So, the coach was murdered after all… Far from me to suggest murdering coaches is ever a good idea – well, okay, not often, it’s not; or not always, anyway – it must be said that Pakistan has a long history of livening up an otherwise incredibly boring game, whether the stories their teams are involved in have to do with (alleged, alleged – of course; don’t come and strangle me: – alleged!) match-fixing, ball tampering, crowd control problems, the occasional, sheer nuclear exchange with their Indian rivals or, as now, with the murder of their coach.
One has to admit that Pakistan does its best to liven things up a bit. At the very least, the stories they generate are way more entertaining than the ordeal of having to watch some of the more traditional, white-dressed, inbred, public school gits drink tea while they wait for it to stop raining – or, when it doesn’t rain, wait for something else – anything else – to happen. ‘Watching grass grow’ must be a term coined by some hapless cricket commentator.
Being a cricket commentator must be a bit like being on meteorite watch. You wait for thousands and thousands of years for something – anything – to happen and then, of course, you take the eye off the ball for just a moment, so when the big one arrives, you sleep right through it and all the other (ghosts of) dinosaurs are pissed-off at you for not having seen it coming and given fair warning of the event.
Anyway, back to the case in hand. It is passing strange that it wasn’t a football coach who was strangled. For one, there are so many more of them who’d be more deserving of this hands-on approach than the actual victim – and two, football, much more than cricket, has always offered enough occasion for raised voices, riots and even murder. It once was reportedly a cause for war.
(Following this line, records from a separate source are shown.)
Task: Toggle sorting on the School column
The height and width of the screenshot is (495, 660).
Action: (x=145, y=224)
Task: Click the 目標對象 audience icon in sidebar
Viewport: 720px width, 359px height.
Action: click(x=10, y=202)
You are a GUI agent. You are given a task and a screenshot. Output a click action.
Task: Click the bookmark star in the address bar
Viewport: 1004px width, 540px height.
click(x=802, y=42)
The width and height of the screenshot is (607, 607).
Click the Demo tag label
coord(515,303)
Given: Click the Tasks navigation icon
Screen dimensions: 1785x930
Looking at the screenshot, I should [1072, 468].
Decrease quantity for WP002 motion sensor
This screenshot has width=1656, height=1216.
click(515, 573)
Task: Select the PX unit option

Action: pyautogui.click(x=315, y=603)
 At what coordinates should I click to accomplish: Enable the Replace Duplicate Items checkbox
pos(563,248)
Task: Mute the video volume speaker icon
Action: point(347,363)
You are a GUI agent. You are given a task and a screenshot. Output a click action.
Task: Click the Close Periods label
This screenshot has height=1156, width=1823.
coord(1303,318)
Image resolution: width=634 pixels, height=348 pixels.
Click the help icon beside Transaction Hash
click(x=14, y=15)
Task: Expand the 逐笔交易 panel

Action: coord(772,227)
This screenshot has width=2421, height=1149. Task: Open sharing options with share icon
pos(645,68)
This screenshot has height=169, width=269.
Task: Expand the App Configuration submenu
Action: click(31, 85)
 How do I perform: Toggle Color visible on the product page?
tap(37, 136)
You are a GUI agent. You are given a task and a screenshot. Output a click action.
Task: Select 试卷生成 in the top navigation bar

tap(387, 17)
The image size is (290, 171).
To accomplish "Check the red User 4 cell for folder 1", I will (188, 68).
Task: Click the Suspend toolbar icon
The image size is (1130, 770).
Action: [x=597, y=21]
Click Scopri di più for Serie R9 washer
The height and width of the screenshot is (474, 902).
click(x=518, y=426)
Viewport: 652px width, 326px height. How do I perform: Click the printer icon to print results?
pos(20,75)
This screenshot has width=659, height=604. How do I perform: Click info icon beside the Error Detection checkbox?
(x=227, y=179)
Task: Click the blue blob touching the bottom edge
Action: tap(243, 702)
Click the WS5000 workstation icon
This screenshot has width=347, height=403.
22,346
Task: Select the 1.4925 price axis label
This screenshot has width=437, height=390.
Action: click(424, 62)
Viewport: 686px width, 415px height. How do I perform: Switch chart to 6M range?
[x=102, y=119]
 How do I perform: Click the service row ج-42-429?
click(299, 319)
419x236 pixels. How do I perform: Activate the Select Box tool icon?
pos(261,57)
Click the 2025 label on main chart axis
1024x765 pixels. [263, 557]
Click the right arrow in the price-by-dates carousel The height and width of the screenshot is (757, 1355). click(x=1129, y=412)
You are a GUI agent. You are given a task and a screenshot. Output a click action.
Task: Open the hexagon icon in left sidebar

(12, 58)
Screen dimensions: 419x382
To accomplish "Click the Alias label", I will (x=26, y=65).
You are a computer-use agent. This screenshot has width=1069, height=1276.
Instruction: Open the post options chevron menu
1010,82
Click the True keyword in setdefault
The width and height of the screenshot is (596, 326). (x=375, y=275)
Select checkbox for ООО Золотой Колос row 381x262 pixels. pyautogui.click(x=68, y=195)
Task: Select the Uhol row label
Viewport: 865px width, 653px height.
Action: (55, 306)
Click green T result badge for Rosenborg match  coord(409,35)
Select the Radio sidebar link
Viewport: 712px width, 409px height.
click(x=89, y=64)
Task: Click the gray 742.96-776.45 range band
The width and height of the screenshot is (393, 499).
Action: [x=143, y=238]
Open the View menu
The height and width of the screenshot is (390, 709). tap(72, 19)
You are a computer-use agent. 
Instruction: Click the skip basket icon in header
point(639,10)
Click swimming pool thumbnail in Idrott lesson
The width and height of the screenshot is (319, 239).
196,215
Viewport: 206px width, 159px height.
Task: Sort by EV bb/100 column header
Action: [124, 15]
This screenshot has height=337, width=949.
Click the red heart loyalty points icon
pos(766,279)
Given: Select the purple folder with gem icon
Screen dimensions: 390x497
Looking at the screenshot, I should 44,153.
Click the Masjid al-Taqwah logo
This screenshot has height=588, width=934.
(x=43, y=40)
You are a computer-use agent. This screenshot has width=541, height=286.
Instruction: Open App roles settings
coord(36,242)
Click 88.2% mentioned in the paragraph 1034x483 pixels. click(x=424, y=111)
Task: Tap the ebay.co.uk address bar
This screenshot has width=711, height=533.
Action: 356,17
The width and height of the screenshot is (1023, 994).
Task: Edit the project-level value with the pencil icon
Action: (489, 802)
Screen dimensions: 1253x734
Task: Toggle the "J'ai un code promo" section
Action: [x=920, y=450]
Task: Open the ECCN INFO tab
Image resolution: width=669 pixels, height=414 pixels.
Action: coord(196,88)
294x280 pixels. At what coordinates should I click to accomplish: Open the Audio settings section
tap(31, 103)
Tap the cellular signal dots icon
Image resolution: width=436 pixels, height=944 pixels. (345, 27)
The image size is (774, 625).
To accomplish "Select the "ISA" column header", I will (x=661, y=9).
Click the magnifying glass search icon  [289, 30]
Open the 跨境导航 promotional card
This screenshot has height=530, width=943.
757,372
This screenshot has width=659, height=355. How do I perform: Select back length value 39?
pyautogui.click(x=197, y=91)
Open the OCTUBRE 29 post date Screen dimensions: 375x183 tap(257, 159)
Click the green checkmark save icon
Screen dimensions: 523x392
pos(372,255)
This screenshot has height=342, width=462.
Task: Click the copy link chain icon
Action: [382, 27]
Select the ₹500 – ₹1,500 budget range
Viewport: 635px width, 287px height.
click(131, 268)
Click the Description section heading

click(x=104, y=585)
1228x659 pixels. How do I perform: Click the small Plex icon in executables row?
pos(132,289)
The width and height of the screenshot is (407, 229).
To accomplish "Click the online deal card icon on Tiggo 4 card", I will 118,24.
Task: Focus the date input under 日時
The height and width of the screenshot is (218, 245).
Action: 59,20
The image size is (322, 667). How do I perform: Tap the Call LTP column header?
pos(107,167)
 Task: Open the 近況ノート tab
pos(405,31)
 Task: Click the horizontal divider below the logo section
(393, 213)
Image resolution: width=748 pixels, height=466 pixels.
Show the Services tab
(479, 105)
What’s more, with players from all over the world crossing themselves publicly and asking God to lend a helping hand, and even the late pope admitting he was more than an average fan, it is a small wonder not many more football coaches get murdered or wars get fought in the name of God.
So, maybe it’s a good thing that the new pope doesn’t seem to care for sports all that much and has other weighty matters to keep him concerned. When he (and his staff) are not busy frowning upon Dylan or smiling on Tom Waits, he’s condemning one blasphemous novel and praising the other.
It will ultimately not be much of a relief to the murdered Pakistan coach but his football colleagues will be glad enough to know that this pope’s stern eyes are not on them but on the even gaudier world of popular music and bestselling airport novels.